The album’s major output focuses on ballads, a format the band expands beyond its usual sappy limitations. The title track and album closer “Subtraction” share a common musical thread: the muted, hazy vocal effect confining Sanchez’s otherwise mighty yelp. That deliberate edit is one that emphasizes every individual musical arm and not just accompaniments to Sanchez’s otherworldly vocals. Aside from that, both cuts espouse differing values of the same sensitive aesthetic.
The title track delivers upon Sanchez’s promise of the most personal and spontaneous lyrics to date. For most of their tetralogy, the band’s opted for lyrics that allowed for the utmost personal customization, a trademark of great fiction. Here, there are more specific lines detailing very specific feelings (“She teared, ‘Your selfishness has robbed you of the man you couldve been/ I wont change a thing about you/ I love you dearly, my friend'”). By reducing some of that associative potential, they actually make their pain and heartache more devastating and worth consuming.
“Subtraction” is similarly aided by increased specificity. The band uses bells, chimes, and similar studio effects to recreate the same sound and sense of urgency as a heart monitor, mirroring the song’s air of finality and impending sense of conclusion. As well, the track’s general build-up, from sweet and low to the heights of angsty passion and back again, mimics a love affair’s life cycle. The band’s nuanced skills are often lost in the shuffle of their grander songs, but emphasis on little details are both natural to the band and of the utmost effect.

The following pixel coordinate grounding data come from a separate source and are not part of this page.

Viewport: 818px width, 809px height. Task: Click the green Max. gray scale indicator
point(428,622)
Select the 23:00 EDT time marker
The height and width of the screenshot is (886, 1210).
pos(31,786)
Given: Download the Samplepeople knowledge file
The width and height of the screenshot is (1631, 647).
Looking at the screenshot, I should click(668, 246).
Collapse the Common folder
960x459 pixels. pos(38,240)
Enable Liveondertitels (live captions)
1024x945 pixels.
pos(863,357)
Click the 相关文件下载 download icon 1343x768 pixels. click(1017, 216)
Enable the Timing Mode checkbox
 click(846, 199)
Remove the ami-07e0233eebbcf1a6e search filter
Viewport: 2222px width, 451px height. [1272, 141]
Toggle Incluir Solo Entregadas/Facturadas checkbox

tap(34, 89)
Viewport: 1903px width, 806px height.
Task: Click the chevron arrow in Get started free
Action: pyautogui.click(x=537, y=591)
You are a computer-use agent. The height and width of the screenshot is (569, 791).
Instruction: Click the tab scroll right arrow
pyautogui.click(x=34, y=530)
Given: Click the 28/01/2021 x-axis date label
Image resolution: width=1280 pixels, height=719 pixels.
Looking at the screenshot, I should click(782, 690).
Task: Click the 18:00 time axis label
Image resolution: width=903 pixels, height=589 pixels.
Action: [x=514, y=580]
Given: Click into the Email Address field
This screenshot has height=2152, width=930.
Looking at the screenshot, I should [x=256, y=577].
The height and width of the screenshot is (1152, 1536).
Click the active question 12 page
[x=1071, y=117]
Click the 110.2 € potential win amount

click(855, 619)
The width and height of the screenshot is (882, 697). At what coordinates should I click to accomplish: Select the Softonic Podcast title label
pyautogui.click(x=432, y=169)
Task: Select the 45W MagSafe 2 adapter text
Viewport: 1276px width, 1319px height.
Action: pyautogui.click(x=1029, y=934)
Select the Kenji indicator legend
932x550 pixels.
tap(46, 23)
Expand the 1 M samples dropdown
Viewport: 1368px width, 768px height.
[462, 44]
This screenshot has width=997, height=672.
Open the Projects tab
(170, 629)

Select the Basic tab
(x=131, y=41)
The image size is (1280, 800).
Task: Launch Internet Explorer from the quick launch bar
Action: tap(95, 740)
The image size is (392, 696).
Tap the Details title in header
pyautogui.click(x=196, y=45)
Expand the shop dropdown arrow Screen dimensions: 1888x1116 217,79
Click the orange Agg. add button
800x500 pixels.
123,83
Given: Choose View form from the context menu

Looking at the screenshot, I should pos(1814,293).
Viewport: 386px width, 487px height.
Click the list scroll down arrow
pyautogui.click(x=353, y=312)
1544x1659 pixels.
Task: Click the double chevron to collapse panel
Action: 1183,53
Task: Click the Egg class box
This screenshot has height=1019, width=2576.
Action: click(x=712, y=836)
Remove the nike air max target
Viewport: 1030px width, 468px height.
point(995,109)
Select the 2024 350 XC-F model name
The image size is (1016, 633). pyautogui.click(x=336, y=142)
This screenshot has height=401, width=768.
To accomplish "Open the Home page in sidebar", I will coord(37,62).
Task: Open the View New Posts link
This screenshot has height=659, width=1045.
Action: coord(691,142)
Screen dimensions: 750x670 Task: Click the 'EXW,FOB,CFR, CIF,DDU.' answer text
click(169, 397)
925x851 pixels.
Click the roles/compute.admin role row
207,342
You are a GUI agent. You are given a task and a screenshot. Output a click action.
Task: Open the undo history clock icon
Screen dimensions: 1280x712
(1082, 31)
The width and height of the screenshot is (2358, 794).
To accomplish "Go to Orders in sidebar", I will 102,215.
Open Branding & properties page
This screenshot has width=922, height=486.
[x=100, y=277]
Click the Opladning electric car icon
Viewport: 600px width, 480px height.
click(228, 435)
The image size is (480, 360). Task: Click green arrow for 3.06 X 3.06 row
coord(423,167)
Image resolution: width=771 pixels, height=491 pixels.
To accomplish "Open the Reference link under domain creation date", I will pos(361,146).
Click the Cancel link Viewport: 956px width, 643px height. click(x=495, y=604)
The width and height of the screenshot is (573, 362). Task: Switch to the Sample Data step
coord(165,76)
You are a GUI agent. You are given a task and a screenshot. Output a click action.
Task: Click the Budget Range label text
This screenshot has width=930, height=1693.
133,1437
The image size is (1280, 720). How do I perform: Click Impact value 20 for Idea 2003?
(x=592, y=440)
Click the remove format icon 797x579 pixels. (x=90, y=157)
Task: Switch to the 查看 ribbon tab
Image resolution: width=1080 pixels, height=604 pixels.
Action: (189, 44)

On one hand, these ballads offer a point of rest, making those monster-sized jams seem less overpowering. More importantly, though, they’re the real lynchpin, the heart and soul of the series. Gnarly numbers like “Key Entity Extraction II: Holly Wood the Cracked” are the unrelenting exercises in sludge metal fantasy that ostensibly play home to the series’ chase scenes and giant explosions, but the ballads are what make everything have meaning. They create a baseline of feelings visceral enough to make bonds with and explain why you should root on Coheed Kilgannon and boo Wilhelm Ryan.
The final, crucial sections of the album falls somewhere between ballads and balls-out rock songs. On the surface, “Mothers Of Men” could be another over-the-top rock anthem with its there’s hackneyed guitar barrage, but Sanchez’s voice shows signs of something new. Always a stream of righteous indignation, there’s a sense in the shouting chorus (“Oh we’ll behave”) that he’s holding back on his poison, which makes the listener want it even more. While vocal-instrumental cohesion is the real prize, Sanchez can be the sole focus if he’s as inventive as he is here.
While Coheed and Cambria are hardly the most poppy, accessible outfit, “Goodnight Fair Lady” is practically a soft-rock lovefest. Listen closely and you’ll swear they ripped the guitar straight from “Beat It”; it’s got that weird, start-stop quality, and, most important of all, it’s unbelievably free and breezy. Further diversity and a change of instrumentation is a big deal for this band, something that makes you realize their true abilities while lending space to decipher those heavy emotional sentiments.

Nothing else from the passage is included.